M. Portier voit, dans cette jurisprudence, une continuité et une fidélité à « l'esprit de Briand », marqué par la défense de la liberté de conscience et de culte. « En matière de financement, la loi de 1905 elle-même a prévu les premiers accommodements. Ils ont été complétés dès les années 1920. A partir des années 1950, on constate même une plus grande reconnaissance du fait religieux dans l'espace social. La loi Debré, en 1959, la manifeste en faisant de l'école privée un élément du système éducatif. On peut aussi citer l'instauration de l'objection de conscience pour motif religieux, la prise en compte des fêtes religieuses pour les congés des fonctionnaires, les mesures bancaires ou fiscales facilitant le financement de lieux de culte. »
LE PORT DU FOULARD ISLAMIQUE, UN SYMBOLE
Aujourd'hui, cette laïcité ouverte perdure, y compris pour l'islam, à travers les rencontres régulières entre les pouvoirs publics et les religieux, et les dispositifs de financement indirect. Mais elle doit désormais compter avec la mise en avant des principes de l'égalité homme-femme et de l'autonomie des individus, que certains jugent incompatibles avec toute croyance religieuse.
Dans ce contexte, le port du foulard islamique est devenu le symbole des atteintes supposées à ces deux principes. La mixité, notion récente dans la plupart des sociétés démocratiques, est aussi convoquée pour contester certaines pratiques musulmanes, comme les demandes d'activités sportives et culturelles exclusivement réservées aux femmes. « Ajoutez à ce contexte un discours global sur le religieux dont on se méfie et dont il faudrait se protéger , on peut dire que la laïcité est entrée dans une nouvelle phase hybride », estime M. Portier.

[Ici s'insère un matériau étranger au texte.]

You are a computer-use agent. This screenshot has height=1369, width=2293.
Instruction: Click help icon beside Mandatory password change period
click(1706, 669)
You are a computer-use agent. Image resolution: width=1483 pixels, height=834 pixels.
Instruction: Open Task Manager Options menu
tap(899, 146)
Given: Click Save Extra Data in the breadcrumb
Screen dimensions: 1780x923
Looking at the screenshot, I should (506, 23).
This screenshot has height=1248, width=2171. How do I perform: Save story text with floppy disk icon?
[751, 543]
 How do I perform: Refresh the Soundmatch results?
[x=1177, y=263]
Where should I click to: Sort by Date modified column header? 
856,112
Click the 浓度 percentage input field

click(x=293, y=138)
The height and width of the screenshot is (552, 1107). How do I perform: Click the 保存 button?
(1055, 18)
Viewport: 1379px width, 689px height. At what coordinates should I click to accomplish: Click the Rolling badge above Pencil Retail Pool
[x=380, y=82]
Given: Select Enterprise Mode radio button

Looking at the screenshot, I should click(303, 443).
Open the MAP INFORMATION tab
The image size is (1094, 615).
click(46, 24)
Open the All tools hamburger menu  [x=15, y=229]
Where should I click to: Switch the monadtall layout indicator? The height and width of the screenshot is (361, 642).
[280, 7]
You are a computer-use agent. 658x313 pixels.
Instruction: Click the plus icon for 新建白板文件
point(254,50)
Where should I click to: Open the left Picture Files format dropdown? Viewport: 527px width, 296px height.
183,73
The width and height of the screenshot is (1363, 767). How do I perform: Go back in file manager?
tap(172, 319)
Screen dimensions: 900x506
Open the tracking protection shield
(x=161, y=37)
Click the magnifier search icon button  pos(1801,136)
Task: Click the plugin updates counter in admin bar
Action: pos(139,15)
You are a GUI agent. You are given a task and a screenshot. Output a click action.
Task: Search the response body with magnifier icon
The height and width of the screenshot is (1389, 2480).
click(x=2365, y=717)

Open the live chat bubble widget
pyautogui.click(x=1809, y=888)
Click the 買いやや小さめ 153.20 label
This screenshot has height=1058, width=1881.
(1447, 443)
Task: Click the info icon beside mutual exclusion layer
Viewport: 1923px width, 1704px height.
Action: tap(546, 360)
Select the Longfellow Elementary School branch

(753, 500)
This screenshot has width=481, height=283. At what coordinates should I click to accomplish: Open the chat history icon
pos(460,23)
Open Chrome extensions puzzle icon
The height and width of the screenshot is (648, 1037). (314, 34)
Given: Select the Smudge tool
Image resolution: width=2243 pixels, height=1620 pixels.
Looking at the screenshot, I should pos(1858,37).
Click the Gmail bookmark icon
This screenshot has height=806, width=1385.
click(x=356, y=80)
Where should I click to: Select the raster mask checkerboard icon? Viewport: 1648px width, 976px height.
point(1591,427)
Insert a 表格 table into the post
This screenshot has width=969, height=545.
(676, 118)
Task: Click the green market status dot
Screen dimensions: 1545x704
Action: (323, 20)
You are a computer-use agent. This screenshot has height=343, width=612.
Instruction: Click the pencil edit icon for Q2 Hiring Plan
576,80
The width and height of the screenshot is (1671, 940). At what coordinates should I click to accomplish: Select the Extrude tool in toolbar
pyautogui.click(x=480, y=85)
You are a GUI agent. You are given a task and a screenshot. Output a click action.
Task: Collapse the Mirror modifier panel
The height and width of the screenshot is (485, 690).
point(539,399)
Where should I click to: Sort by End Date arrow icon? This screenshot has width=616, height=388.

De bonne ou de mauvaise foi, les contours de la laïcité sont aujourd'hui questionnés, fragilisés par une remise en cause de la frontière entre public et privé, entre « mission de service public » et « mission d'intérêt général », ces fameuses « zones grises » que certains voudraient mieux codifier. Pourtant, même le militant Collectif contre l'islamophobie en France (CCIF) reconnaît que la majorité des conflits se résolvent par la médiation.
La bataille judiciaire engagée depuis cinq ans dans le dossier de la crèche Baby Loup, les coups de théâtre à répétition d'une justice qui ne semble plus savoir à quelle laïcité se vouer, les récupérations politiques auxquelles cette affaire donne lieu constituent un contre-exemple de cette réalité. Elle illustre, surtout, de manière spectaculaire, la porosité sur ces questions entre le politique et le judiciaire. En France, la longue histoire de la laïcité a pourtant permis de poser des cadres et fournit toujours un arsenal législatif et juridique cohérent. A quelques aménagements près, la société française aurait tout intérêt à se les réapproprier.